Everything will be ok. They probably don;t even remember how much you gave anymore.
Post # 5
I gave $50 for the two of us. Ugh, I should have given at least $100. Even $200.To me, $50 was a lot then… now it seems like pocket change. I can’t believe I htought that sounded reasonable.
Post # 6
Here’s the thing…you don’t give money to help cover your portion of the wedding cost, you give it to bless the newlyweds in their start together. Whether you gave $10 or $100, hopefully they were grateful just to receive. Don’t stress over something like this. If they’re pissy over receiving money (in any amount!), then they’re not the kind of friends that I, personally, want to have around me anyway. I am grateful for every gift, no matter how big or small, that FI and I have received. It makes us feel so loved and blessed and that’s what really matters anyway. I think you’re probably overthinking the situation 😉
Post # 7
@feelingfriendless1: Now that I’m planning my own wedding I realize the gifts I’ve given were a little light as well… Now that they’re starting to have children, I’m trying to be more generous with the shower gifts!
Post # 8
@SweetMelissa429: Thank you so much. This helped a lot. I don’t feel like I will be “judgemental” on what people give us as a gift, I just freak out every now and then about costs and I feel so bad that I didn’t give them enough.

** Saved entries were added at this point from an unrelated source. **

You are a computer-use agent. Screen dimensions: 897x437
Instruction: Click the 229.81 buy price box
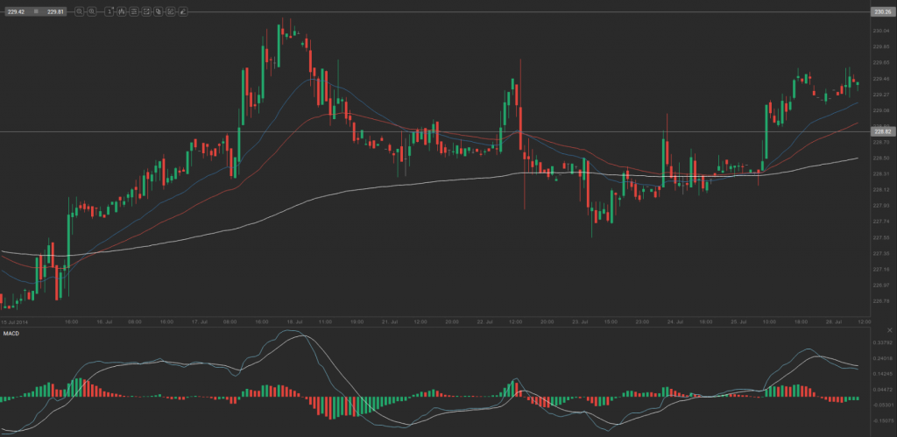[57, 11]
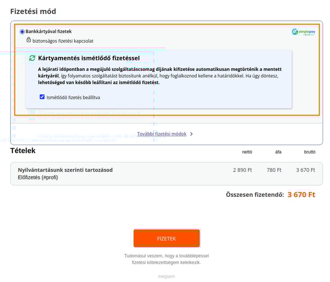
Task: Click the orange 3 670 Ft total amount
Action: click(x=301, y=194)
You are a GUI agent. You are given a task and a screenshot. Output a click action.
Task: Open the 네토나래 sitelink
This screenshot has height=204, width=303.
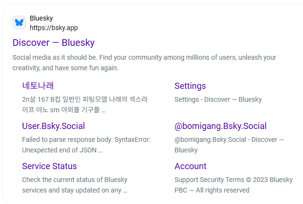[38, 86]
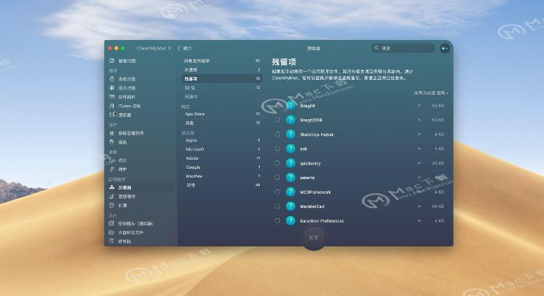Click the 移除恶意软件 (Malware Removal) icon
Screen dimensions: 544x296
pyautogui.click(x=112, y=133)
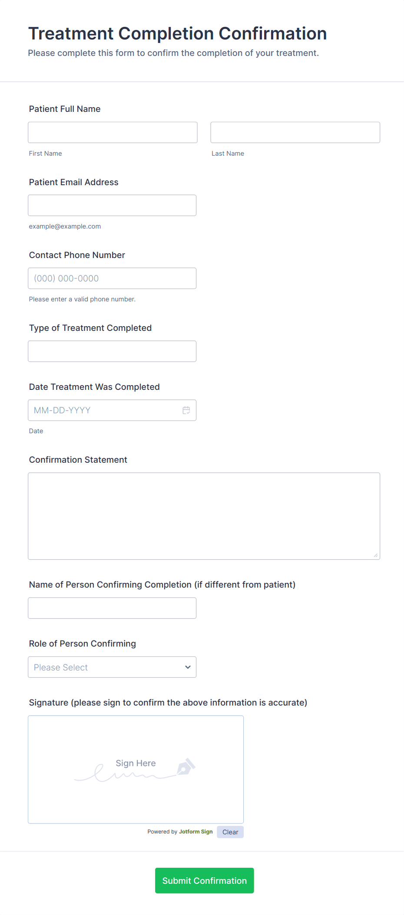Image resolution: width=404 pixels, height=915 pixels.
Task: Click inside the Confirmation Statement text area
Action: 204,516
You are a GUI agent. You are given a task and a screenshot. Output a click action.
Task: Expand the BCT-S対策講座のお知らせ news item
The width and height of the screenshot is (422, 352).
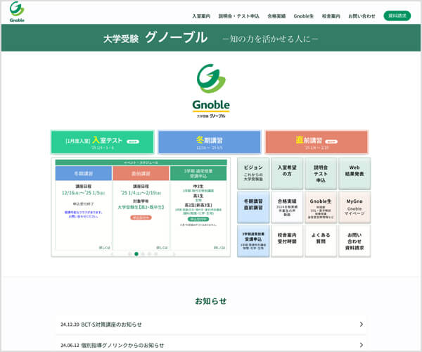(x=211, y=325)
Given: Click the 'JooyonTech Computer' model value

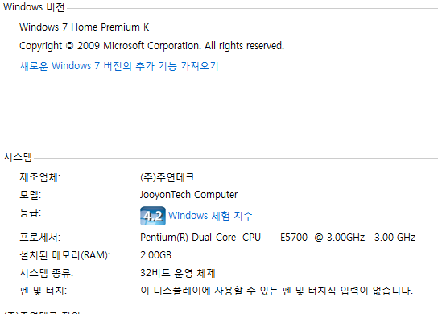Looking at the screenshot, I should point(188,195).
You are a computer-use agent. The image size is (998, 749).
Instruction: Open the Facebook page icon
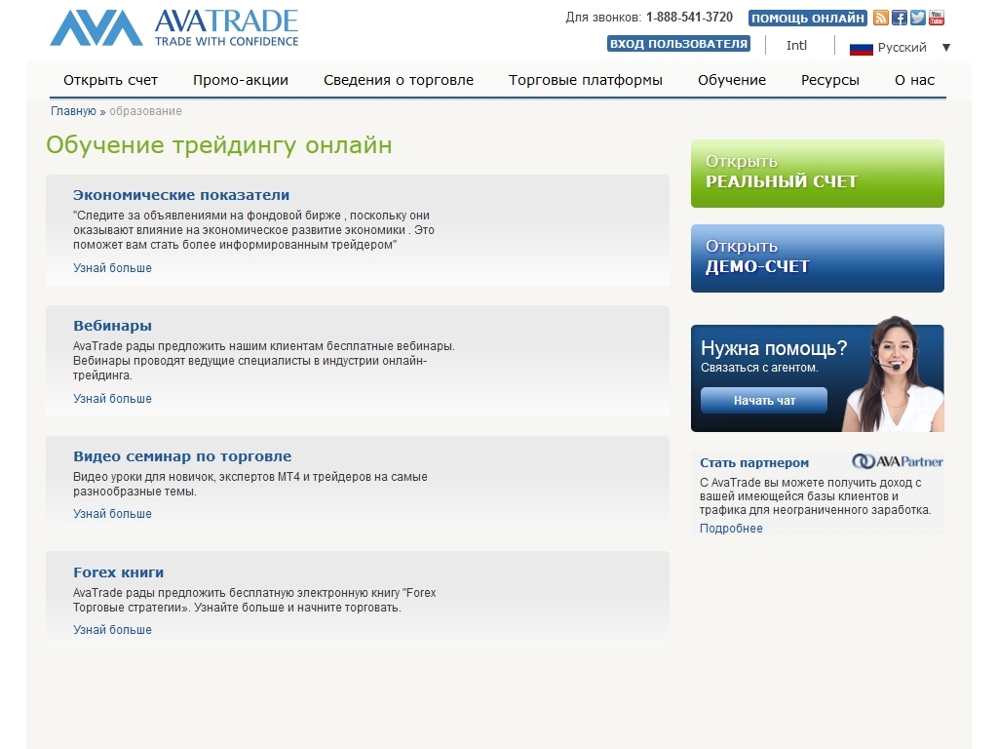pyautogui.click(x=900, y=18)
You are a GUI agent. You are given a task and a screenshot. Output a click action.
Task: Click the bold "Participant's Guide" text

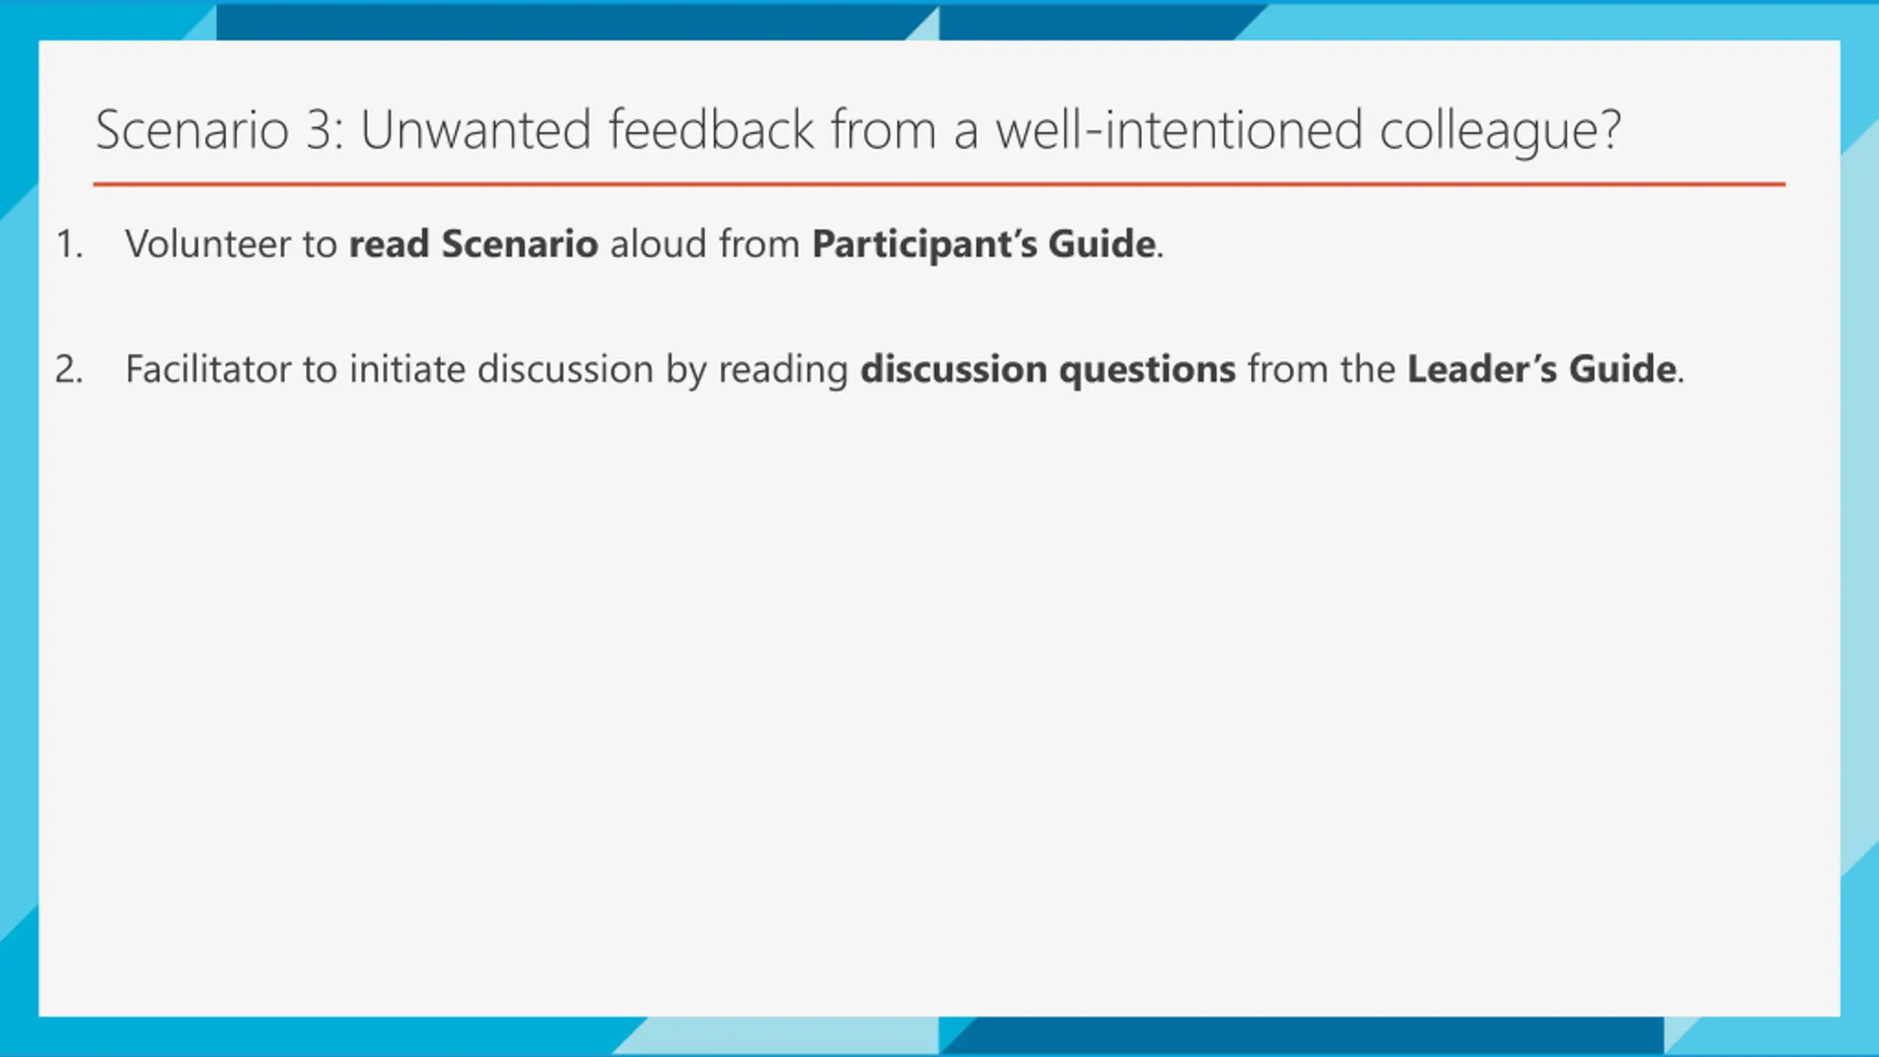[x=984, y=244]
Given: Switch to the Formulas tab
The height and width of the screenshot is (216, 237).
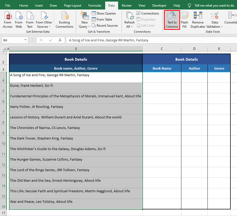Looking at the screenshot, I should [95, 5].
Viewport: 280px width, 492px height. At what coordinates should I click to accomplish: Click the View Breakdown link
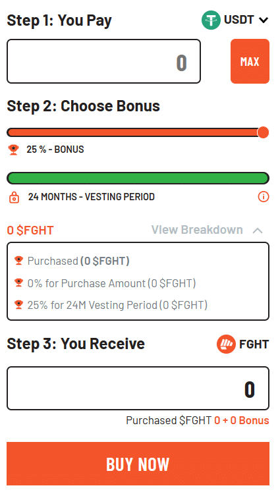click(197, 230)
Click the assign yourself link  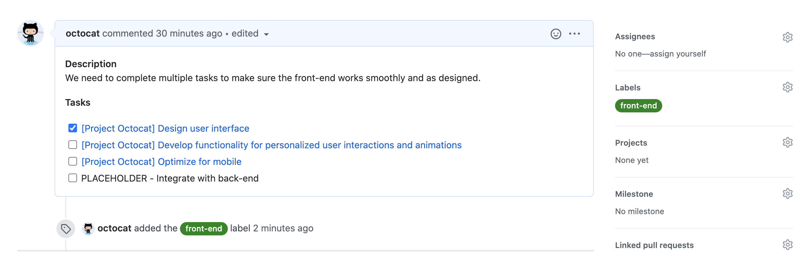coord(677,54)
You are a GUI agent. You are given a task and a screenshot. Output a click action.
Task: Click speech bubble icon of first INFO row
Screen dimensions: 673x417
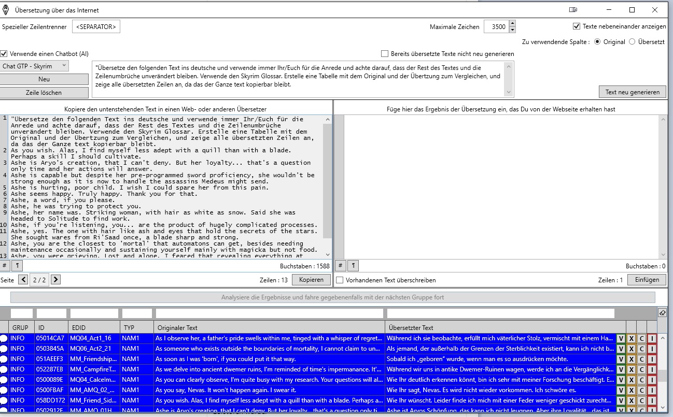tap(4, 338)
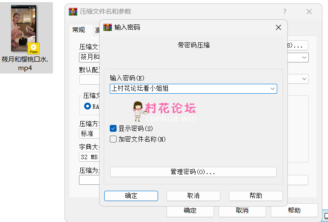Expand the archive name dropdown arrow

click(x=305, y=57)
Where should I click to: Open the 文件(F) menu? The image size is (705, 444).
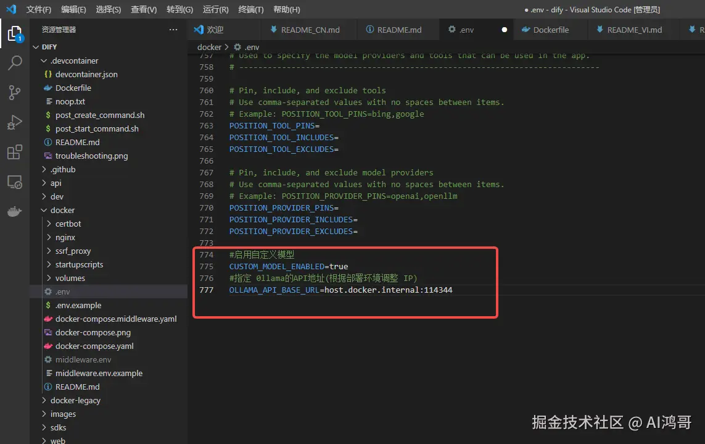[x=39, y=9]
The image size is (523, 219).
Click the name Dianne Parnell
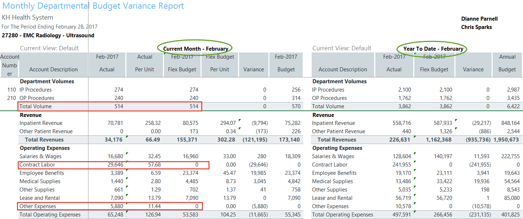(x=479, y=19)
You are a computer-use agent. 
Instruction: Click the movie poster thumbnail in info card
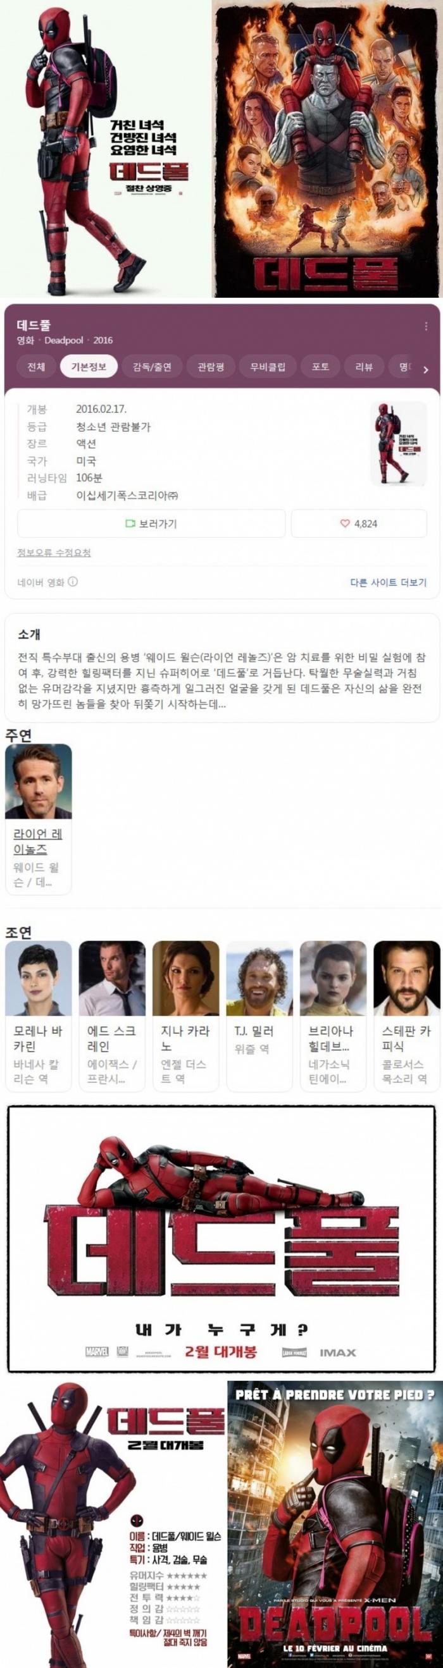pos(399,444)
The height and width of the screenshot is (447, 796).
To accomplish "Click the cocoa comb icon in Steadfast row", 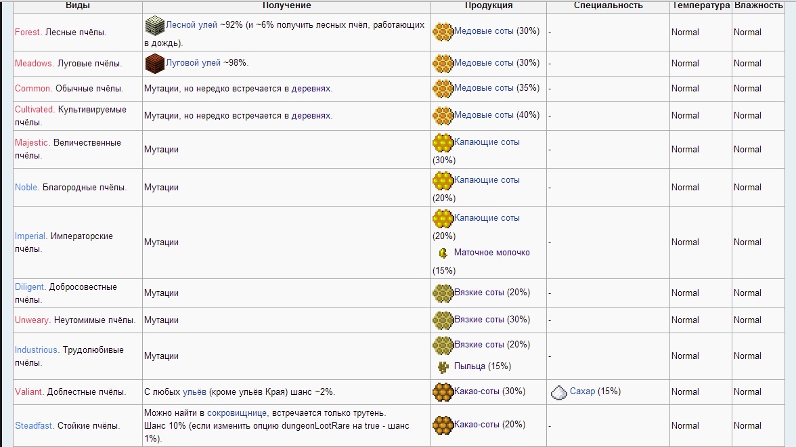I will [443, 425].
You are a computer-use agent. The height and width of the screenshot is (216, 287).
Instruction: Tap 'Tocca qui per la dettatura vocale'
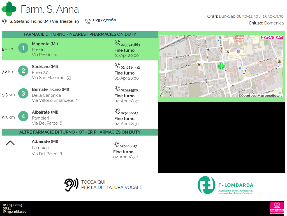coord(112,185)

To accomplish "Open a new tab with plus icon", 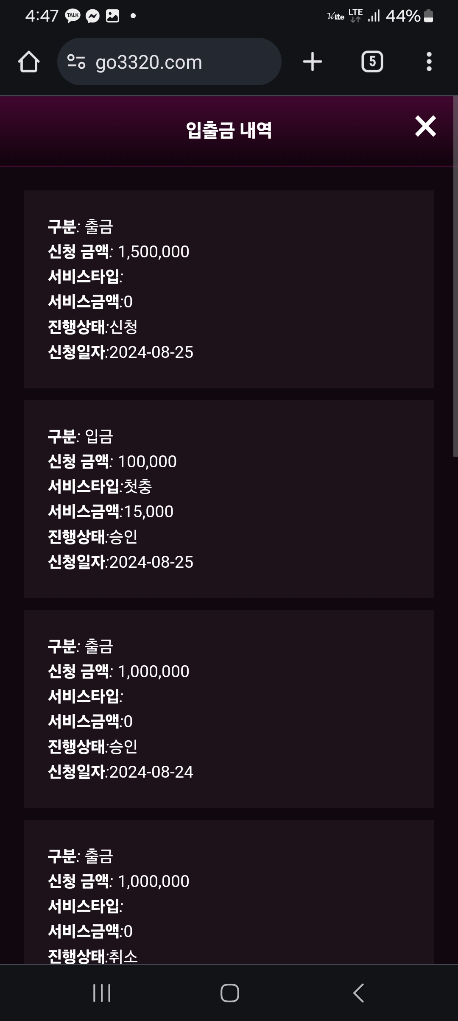I will [x=313, y=62].
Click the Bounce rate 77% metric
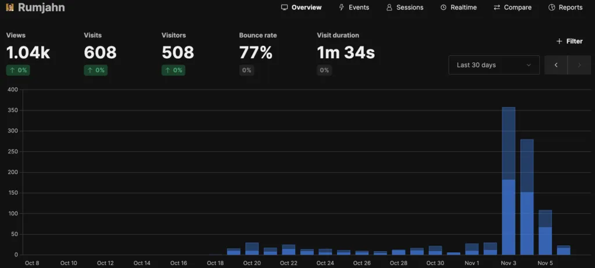 [256, 52]
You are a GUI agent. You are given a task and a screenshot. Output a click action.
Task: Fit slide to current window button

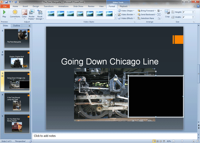[x=198, y=141]
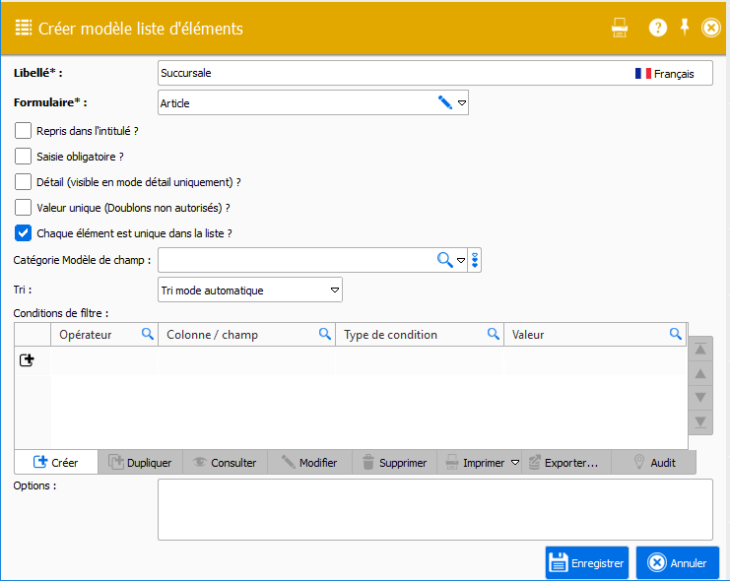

I hope they appreciated it, like you said. That makes me feel better.
Post # 9
I’m not sure where this idea that the gift should cover your portion of the wedding came from. I mean.. yeah, ideally it would, but it’s a GIFT. You’re fine. Don’t worry about it. I’m sure you weren’t the only person who gave a less-than-cost gift and BELIEVE me you will have more than a few guests doing the same to you.
Post # 10
@feelingfriendless1: $50 was what you could afford and thought was appropriate at the time. There is nothing wrong with that! It’s nothing to sneeze at. I know it is easy to worry about these things, but I really think you are fine. Enjoy planning your wedding and don’t worry about a gift you gave years ago! Your friend probably doesn’t even remember.
Post # 11
Girl, you are good!
There are guests who attend weddings and don’t even give a card – so your gift, no matter what the amount, I’m sure was very appreciated!!
Post # 12
@hotpinkbride: Thank you. I feel better now. It’s been nagging at me for awhile and occasionally I start feeling really bad about it.
Post # 13
@feelingfriendless1: You give what you’re comfortable giving at the time of the wedding. Don’t feel bad.
Post # 14
I went to a wedding last summer and I was the ONLY person who gave a gift!! I felt horrible for the couple! Any gift should be appreciated no matter the $ value
Post # 15
- Wedding: July 2017 - Bristol zoo
There is no “set” amount to how much you ever have to give anyone – just turning up with a card should be appreciated.
An old school friend of mine got married in December and I gave her a £50 note. BF’s *sister* got married last summer and together we gave her £60 in John Lewis vouchers. In both cases the couples were incredibly happy and grateful.
Even if someone is a millionaire it’s not fair to expect a large hunk of money from them.
Honestly I think you’re fine and *if* the bride was offended, well then that’s just her problem.
Post # 16
@feelingfriendless1: What you’re crazy 50 is plenty! I thought you gave like 5.